Negli anni successivi alla morte di
Cristo la situazione della Palestina peggiorò. Gli Atti degli Apostoli
e lo storico ebraico Giuseppe Flavio riportano la presenza di numerosi
personaggi messianici che si ritenevano investiti di poteri miracolosi
e suscitavano clamore nel popolo. Ai tempi dell’Imperatore
Claudio agli Ebrei venne interdetta la facoltà di risiedere
a Roma, e nel 66 dopo Cristo dopo alcuni anni di malgoverno romano
sotto i procuratori Albino e Gessio Florio scoppiò la
rivolta ebraica, una delle più gravi fra quelle che
sconvolsero il mondo romano. La rivolta – alla quale non
presero parte i Cristiani – ebbe come promotori non solo gli
Zeloti ma anche i più moderati Sadducei, e ad essa prese
parte anche lo stesso Giuseppe Flavio, che non era certamente un
estremista, e che più tardi si allontanò
probabilmente vedendo i moti degenerare. La rivolta provocò
uno scontro sanguinosissimo fra le varie fazioni ebraiche, e fu la
causa di una grave carestia con molte migliaia di morti.
L’ultima a cadere in mano romana fu la fortezza di Masada
tenuta dagli Zeloti, i quali per non arrendersi ai Romani si
suicidarono in massa.
Quando i Romani ripresero Gerusalemme il
Tempio, simbolo dell’unità del popolo ebraico,
venne distrutto, ma negli anni successivi l’amministrazione
ritornò alla normale tolleranza. Nel periodo successivo si
ebbero invece sollevazioni fra diverse comunità ebraiche nel
Mediterraneo in Egitto, Cirene, Cipro, Mesopotamia, ma si
può ritenere che il motivo di tale tensione fossero
contrasti locali fra le popolazioni di origine greca e quella ebraica.
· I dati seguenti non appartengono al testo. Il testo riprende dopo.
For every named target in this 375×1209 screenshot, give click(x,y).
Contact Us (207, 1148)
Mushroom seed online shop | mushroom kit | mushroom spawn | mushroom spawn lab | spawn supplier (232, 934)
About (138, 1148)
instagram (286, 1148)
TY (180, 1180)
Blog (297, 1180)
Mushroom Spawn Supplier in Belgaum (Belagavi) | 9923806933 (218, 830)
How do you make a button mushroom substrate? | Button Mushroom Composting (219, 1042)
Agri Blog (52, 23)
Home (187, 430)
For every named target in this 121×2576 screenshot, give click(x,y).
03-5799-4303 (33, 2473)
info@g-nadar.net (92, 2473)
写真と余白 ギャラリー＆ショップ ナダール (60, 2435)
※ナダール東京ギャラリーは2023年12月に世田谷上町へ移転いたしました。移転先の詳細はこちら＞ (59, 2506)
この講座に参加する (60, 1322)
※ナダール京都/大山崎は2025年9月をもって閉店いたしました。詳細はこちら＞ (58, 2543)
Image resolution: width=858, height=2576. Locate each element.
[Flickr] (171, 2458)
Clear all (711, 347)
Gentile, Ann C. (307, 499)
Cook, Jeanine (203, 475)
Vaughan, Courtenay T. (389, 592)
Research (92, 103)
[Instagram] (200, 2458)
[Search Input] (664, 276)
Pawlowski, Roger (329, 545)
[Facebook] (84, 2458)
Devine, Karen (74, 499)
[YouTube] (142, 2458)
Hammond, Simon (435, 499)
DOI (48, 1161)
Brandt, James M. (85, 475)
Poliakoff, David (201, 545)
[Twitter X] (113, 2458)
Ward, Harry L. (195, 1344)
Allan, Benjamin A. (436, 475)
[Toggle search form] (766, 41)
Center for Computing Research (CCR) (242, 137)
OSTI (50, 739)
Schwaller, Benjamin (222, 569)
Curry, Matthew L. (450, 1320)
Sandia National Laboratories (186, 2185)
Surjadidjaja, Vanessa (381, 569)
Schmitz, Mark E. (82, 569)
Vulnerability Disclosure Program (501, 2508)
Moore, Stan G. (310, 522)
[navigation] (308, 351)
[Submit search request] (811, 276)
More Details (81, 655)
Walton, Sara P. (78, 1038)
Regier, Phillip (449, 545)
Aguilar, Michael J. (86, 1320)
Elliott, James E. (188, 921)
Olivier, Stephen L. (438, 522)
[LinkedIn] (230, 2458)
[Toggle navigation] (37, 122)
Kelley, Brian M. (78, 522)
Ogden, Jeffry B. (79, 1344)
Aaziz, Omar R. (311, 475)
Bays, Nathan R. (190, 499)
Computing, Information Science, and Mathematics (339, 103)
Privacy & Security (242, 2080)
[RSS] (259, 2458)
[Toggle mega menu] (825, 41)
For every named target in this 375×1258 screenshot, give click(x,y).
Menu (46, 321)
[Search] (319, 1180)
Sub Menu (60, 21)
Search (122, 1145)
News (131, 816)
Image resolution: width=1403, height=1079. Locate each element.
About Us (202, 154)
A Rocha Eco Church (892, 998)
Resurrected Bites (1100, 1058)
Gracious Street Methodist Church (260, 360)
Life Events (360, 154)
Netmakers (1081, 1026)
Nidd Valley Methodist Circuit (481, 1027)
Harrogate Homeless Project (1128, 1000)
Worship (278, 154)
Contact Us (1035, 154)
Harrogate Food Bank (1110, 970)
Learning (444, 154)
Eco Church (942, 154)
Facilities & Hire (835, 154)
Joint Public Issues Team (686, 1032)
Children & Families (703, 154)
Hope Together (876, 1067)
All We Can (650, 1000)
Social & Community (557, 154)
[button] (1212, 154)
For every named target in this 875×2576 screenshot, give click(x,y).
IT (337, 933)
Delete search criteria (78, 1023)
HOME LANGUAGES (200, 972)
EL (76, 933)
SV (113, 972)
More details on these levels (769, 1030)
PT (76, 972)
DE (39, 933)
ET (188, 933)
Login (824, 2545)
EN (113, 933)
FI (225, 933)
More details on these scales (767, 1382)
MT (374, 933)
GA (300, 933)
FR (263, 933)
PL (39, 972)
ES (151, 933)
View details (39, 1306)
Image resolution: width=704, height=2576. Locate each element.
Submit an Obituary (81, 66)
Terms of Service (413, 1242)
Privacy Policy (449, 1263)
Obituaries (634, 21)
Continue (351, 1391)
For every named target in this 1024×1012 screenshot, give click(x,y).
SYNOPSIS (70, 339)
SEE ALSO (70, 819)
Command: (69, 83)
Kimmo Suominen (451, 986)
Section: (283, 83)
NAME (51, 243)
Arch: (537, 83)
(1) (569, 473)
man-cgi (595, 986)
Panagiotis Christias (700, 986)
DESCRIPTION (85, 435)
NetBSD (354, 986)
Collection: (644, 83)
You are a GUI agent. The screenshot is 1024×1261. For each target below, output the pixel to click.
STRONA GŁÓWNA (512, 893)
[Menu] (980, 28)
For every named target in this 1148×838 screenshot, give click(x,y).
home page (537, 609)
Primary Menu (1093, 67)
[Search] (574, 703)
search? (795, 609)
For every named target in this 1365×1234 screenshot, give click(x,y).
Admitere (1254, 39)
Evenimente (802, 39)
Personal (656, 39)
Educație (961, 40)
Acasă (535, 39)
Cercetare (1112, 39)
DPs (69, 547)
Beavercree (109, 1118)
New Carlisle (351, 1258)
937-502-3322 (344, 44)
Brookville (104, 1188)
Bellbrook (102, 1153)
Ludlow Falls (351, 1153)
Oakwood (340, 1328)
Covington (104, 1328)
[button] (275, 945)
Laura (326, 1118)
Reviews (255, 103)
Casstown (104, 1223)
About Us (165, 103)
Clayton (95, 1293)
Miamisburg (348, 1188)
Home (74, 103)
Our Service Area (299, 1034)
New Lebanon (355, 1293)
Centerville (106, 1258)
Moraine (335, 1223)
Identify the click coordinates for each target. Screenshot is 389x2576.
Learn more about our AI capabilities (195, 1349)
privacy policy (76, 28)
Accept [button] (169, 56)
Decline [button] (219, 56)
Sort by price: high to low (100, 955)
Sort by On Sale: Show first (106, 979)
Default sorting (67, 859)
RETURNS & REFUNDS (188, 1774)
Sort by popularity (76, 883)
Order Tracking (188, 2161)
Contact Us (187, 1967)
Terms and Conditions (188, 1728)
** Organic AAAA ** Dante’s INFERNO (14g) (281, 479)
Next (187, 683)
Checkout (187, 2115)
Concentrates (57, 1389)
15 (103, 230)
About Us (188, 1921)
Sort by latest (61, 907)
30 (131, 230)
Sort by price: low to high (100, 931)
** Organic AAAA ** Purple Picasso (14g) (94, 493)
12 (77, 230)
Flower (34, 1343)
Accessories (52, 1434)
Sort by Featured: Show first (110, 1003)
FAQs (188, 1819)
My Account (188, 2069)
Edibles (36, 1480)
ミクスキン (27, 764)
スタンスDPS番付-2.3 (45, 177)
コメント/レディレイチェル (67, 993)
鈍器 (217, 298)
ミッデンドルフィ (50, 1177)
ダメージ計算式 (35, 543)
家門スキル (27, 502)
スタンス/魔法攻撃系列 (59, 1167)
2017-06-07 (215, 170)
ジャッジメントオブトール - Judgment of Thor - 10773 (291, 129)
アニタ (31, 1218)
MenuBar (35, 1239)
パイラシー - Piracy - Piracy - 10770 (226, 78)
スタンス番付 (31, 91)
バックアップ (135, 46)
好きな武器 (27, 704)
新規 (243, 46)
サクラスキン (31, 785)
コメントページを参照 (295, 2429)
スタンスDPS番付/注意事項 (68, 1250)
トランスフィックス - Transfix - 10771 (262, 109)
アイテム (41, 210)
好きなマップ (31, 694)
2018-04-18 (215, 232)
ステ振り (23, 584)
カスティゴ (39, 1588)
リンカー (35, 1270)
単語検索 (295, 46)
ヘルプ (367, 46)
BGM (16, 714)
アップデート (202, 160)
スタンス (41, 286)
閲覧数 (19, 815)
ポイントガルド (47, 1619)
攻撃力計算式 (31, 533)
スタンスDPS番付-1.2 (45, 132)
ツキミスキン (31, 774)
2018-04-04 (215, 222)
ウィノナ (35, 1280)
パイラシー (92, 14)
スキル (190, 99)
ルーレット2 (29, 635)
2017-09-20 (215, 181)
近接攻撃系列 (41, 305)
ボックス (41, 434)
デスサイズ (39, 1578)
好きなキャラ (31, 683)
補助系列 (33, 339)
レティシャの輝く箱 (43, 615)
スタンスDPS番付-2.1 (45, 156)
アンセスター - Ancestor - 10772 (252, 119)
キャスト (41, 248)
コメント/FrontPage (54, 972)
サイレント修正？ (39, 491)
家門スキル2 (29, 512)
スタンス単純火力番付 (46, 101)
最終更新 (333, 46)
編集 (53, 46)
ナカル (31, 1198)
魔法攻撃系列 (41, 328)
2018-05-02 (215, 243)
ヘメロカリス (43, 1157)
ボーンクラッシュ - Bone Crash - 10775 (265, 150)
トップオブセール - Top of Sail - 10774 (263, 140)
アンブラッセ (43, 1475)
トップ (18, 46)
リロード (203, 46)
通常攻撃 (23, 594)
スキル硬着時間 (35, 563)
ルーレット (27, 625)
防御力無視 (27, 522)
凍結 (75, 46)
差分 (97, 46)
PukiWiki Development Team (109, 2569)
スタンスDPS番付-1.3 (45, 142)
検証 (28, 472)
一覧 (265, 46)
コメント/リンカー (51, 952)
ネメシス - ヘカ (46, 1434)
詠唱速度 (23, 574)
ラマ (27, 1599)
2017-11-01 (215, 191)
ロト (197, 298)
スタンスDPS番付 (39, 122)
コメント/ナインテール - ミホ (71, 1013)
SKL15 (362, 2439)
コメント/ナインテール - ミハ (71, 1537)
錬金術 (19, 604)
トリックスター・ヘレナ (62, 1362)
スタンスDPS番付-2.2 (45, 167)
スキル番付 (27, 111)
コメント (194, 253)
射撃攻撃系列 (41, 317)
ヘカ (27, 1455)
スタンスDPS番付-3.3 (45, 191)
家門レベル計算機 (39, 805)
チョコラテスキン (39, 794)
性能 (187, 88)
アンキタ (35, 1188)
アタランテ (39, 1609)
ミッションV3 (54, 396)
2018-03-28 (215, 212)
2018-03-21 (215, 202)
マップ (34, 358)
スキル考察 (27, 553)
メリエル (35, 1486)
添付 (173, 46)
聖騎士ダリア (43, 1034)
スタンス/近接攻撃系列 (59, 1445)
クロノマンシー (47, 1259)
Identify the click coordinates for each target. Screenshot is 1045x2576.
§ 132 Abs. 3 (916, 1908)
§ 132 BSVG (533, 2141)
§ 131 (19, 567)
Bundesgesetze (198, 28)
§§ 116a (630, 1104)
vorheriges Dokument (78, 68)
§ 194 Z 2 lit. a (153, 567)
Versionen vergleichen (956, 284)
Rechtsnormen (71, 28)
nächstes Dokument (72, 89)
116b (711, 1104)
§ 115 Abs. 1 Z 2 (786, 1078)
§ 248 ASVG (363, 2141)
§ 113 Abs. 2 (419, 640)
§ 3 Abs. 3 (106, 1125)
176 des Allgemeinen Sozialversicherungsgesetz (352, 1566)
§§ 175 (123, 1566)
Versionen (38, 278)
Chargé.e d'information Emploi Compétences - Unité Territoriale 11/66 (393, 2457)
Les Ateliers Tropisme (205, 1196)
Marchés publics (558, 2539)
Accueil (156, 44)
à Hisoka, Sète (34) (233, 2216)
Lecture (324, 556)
Nel 132 quando l’Imperatore
Adriano decise di costruire una città dedicata a Giove
Capitolino sulle rovine di Gerusalemme, che non era stata
più ricostruita, si ebbe una nuova sollevazione, guidata da
Bar Cocheba, un personaggio messianico, non molto stimato dagli stessi
Ebrei, che nel Talmud
venne considerato un menzognero. Il fallimento della nuova sanguinosa
rivolta portò ad un ulteriore incremento della diaspora,
già iniziata nei decenni precedenti, ma anche ad una
profonda revisione all’interno dell’Ebraismo:
vennero abbandonati i sogni di riscatto politico-religioso a favore di
una visione più interiore della religione.